Арива услышала в голосе Оркида искреннюю печаль и почувствовала к нему жалость.
— Значит, тогда вы мой наставник?
— Нет, королева Арива. Я ваш канцлер. И нас ждут дела.
Она снова устремила взгляд на город. Листва деревьев, заполнявших сады и парки самых богатых граждан Кендры, сделалась красно-золотой, окрашивая город великолепным цветом.
— Не могу отделаться от мыслей о Линане. Я искренне верила, что он навеки умер и погребен, и когда тот наемник…
— Джес Прадо, — с некоторым отвращением произнес Оркид.
— ….Прадо сообщил мне, что он все еще жив, у меня возникло такое чувство, словно это я умерла.
— Понимаю. Я ощутил то же самое. Но нас все равно ждут дела.
— Я хочу чтобы меня избавили от него, Оркид. Мне хочется освободить мое королевство от его влияния, от его заразы.
— Он безвреден, ваше величество. Его занесло далеко к четтам, немногочисленному народу, живущему в степи и не знающему ни городов, ни армий.

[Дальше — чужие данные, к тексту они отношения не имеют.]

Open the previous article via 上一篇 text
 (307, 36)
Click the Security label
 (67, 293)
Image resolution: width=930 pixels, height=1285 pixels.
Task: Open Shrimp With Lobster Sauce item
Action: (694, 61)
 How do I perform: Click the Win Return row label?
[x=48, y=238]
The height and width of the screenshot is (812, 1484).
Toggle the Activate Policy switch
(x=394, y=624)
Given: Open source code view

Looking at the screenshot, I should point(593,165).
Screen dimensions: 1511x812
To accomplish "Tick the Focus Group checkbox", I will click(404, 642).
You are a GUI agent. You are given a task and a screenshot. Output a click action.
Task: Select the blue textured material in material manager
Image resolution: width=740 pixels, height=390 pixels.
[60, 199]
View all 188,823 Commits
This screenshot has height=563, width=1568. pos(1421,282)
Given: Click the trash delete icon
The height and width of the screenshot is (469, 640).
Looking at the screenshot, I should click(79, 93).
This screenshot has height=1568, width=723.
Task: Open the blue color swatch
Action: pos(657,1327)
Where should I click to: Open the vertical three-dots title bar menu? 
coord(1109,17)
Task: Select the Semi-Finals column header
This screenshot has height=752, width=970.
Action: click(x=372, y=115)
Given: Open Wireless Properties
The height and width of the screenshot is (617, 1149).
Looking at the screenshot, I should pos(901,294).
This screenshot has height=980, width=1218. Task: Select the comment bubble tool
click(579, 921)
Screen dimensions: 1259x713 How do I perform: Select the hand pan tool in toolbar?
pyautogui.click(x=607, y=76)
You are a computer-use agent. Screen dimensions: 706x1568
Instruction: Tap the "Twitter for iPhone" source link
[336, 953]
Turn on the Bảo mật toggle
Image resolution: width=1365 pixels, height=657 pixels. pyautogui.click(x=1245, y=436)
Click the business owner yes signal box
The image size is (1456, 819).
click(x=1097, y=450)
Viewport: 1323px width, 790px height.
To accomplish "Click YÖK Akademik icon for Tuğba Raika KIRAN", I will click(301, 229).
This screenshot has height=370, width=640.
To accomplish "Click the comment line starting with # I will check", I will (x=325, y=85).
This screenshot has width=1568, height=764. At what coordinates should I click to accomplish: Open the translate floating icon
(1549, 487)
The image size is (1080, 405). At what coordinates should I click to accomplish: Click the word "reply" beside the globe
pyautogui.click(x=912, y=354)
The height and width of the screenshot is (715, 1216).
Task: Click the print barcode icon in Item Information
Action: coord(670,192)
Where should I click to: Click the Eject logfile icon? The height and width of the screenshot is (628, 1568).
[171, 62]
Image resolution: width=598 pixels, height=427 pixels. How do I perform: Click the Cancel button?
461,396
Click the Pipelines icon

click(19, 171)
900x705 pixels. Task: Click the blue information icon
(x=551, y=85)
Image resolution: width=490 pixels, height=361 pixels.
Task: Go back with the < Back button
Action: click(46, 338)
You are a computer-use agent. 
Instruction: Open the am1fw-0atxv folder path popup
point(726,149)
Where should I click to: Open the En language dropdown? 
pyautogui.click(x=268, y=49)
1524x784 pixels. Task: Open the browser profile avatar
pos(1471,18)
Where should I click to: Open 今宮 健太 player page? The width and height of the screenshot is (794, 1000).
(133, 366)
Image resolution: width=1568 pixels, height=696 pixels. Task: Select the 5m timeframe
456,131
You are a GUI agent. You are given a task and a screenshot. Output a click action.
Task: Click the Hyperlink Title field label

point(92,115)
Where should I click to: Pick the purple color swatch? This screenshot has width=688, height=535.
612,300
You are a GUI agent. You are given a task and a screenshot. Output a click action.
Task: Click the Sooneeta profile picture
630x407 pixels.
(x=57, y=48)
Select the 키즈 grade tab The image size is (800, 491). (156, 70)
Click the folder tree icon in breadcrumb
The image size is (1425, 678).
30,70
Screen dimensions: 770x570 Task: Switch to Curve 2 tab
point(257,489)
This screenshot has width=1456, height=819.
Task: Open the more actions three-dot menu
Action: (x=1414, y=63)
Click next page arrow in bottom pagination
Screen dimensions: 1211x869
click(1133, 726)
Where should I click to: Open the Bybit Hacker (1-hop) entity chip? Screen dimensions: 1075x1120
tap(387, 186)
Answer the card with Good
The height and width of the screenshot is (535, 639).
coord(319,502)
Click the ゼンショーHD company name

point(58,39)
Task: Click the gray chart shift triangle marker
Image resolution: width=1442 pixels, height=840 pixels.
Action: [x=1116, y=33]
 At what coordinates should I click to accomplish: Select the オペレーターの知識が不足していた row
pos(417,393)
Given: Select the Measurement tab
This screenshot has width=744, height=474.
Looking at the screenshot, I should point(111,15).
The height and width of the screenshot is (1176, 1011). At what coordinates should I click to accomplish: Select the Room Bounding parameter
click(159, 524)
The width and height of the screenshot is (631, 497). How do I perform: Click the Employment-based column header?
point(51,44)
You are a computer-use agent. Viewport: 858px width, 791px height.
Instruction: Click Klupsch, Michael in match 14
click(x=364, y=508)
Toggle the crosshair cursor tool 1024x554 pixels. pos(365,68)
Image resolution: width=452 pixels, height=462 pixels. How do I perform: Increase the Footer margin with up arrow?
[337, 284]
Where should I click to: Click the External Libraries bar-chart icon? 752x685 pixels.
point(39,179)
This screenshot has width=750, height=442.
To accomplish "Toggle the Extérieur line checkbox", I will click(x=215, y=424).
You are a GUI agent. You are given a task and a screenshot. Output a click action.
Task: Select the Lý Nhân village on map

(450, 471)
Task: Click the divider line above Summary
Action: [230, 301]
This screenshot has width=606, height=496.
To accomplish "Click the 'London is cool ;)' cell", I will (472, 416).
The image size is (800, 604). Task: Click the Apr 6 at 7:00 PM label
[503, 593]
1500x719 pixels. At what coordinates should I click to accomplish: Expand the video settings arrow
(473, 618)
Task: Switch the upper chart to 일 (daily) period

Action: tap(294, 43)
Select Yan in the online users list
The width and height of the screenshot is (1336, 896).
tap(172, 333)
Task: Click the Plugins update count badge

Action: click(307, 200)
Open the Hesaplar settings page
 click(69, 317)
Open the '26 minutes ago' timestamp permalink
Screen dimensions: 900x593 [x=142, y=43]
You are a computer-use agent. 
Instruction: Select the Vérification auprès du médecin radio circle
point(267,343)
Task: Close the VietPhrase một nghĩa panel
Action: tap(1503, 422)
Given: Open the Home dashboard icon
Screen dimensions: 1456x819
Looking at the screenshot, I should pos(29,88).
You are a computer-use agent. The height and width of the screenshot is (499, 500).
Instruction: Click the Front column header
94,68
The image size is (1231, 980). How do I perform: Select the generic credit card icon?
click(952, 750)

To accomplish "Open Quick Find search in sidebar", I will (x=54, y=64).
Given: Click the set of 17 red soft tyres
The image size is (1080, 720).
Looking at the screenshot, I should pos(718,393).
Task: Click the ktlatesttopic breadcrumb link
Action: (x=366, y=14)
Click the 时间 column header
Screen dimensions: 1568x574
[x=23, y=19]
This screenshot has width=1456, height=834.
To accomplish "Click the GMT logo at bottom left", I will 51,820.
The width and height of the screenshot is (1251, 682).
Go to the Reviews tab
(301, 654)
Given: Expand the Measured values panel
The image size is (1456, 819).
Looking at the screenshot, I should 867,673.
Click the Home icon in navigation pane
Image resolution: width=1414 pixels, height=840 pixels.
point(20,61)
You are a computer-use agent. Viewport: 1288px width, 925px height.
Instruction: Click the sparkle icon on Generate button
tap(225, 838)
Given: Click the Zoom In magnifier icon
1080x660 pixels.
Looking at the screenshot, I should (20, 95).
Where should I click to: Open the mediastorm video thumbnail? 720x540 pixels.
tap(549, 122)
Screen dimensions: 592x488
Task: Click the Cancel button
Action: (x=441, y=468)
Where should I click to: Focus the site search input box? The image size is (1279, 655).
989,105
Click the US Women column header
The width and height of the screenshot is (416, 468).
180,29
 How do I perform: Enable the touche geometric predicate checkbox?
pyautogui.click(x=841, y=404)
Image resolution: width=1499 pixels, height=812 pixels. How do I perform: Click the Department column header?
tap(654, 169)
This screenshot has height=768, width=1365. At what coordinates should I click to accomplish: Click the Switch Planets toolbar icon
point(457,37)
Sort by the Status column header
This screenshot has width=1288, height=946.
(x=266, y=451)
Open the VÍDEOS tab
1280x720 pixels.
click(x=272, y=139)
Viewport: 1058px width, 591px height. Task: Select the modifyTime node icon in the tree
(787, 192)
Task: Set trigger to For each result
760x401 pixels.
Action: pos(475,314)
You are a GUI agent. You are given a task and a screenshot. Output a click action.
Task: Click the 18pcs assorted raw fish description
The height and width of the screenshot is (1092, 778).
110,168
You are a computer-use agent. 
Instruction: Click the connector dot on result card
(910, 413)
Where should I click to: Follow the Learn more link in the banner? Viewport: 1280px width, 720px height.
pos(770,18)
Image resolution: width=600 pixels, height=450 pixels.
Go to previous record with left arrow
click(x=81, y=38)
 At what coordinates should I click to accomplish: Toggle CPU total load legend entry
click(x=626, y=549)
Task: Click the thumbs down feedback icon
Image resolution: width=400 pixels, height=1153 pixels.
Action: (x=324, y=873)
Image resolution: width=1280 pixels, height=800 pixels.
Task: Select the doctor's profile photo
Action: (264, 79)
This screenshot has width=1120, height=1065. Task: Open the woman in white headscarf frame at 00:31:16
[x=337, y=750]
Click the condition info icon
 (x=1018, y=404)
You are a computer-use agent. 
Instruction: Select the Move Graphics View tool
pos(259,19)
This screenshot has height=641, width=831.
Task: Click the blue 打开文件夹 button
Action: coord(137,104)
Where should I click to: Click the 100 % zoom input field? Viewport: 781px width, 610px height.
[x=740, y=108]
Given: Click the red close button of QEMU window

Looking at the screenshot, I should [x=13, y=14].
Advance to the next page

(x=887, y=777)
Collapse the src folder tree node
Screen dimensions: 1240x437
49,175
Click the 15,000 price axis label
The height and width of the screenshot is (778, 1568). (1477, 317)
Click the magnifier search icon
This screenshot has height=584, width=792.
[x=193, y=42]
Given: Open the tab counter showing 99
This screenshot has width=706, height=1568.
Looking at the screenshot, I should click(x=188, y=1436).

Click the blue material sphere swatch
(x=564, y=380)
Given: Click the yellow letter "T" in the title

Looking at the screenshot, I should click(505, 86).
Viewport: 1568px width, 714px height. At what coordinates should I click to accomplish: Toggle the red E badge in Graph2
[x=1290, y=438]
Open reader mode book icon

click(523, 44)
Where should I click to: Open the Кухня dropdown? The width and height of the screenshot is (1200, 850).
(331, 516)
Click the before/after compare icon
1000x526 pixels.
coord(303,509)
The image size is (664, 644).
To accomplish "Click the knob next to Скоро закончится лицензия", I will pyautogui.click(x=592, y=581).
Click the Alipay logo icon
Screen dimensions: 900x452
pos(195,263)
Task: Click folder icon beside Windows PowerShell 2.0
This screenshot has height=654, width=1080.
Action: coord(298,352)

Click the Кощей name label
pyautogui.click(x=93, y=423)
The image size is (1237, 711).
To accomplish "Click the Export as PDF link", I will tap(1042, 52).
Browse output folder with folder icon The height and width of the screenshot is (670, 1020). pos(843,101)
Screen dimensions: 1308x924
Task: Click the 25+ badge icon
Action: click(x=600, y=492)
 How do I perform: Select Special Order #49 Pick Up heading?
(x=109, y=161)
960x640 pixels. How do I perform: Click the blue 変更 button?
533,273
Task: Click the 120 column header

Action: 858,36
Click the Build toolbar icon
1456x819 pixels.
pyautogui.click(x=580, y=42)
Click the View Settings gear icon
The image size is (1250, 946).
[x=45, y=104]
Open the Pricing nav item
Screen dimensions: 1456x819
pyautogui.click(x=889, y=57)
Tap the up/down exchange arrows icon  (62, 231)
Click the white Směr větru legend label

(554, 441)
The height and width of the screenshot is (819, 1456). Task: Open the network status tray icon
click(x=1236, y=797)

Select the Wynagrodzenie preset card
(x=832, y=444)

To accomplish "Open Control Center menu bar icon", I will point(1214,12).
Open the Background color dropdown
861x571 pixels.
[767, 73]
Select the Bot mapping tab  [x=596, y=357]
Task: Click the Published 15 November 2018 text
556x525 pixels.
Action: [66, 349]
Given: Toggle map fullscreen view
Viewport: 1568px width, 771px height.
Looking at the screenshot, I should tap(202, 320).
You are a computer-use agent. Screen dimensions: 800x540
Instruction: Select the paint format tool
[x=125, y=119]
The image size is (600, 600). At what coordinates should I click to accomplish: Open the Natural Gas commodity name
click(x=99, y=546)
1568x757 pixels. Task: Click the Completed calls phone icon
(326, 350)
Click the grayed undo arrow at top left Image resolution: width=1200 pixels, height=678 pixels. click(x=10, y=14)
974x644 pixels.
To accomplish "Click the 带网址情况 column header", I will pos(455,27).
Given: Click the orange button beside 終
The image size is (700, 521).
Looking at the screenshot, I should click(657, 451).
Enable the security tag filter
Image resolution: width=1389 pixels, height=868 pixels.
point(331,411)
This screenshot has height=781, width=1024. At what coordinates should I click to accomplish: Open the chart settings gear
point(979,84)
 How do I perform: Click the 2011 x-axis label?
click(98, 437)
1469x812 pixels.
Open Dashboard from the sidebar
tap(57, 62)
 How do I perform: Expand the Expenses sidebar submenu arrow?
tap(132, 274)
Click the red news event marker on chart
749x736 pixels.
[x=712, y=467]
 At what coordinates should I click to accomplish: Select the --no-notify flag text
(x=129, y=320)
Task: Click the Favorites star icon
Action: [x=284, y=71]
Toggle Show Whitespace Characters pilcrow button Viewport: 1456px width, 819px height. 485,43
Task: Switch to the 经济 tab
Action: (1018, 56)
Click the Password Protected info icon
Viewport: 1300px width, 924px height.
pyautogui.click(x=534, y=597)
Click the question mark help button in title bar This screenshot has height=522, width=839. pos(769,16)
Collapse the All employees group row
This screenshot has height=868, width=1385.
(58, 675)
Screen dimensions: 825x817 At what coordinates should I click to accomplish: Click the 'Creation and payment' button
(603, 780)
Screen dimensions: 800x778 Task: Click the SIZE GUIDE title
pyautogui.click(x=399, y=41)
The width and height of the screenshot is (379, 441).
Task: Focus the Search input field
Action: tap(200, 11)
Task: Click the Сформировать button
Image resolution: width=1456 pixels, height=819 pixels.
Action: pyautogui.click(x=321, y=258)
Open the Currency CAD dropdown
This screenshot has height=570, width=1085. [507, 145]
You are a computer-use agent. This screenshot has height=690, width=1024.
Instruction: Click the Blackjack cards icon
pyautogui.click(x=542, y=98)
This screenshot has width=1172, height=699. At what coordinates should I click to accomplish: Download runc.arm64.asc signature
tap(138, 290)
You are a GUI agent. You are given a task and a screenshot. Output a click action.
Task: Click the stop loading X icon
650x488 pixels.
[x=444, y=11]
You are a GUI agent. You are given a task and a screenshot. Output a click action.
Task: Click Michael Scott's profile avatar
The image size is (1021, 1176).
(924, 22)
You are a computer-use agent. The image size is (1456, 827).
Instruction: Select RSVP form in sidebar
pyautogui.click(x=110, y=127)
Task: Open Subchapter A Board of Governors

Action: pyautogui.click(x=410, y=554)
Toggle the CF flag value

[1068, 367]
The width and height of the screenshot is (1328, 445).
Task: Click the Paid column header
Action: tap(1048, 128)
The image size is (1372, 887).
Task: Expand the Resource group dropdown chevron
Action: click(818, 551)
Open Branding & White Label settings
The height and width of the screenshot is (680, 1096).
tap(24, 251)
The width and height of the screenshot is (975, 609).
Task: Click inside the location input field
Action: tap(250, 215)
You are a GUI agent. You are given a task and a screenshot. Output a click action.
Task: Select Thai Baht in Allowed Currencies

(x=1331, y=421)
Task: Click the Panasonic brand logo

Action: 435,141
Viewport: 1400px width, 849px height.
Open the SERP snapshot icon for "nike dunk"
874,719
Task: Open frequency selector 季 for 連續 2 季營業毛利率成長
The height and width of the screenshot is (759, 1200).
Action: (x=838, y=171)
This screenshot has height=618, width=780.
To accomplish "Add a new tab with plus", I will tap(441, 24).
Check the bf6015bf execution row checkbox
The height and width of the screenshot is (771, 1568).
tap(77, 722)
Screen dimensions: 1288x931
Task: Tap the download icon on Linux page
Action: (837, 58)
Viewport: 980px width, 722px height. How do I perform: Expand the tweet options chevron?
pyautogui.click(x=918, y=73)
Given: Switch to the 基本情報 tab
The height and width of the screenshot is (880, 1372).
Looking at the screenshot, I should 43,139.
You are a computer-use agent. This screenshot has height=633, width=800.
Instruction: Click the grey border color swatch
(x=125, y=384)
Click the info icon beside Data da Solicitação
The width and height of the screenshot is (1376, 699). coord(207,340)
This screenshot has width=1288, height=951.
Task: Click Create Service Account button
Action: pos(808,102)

— Нет, ты не прав. Пока Линан жив, он никак не может быть безвредным. Самая мысль о Линане все равно что язва, и, подобно язве, будет все разрастаться, если ее не вырезать. Он — мул, рожденный от королевы и простолюдина. И цареубийца.
Оркид глубоко вздохнул.
— Этот вопрос вам следует обсудить со своим Советом. Вам многое следует обсудить с Королевским Советом.
— И что же, по-вашему, мне посоветуют? Возможно, то же, что и вы?
— Ваше величество, возможно, я и мог бы обладать подобным влиянием на Совет, если б не был аманитом. Советники во всем вас поддержат, но могут дать рекомендацию, выходящую далеко за рамки моих скромных возможностей.
— О, теперь вы меня дразните, — пренебрежительно бросила она. — Мать полагалась на ваши советы так же сильно, как и я. К тому же большинство советников смотрит теперь на аманитов более благожелательно.
— Потому что вы выходите замуж за одного из нас? Может быть.
Арива сосредоточенно нахмурилась.
— Наверное, вы правы. Я созову Королевский Совет обсудить этот вопрос.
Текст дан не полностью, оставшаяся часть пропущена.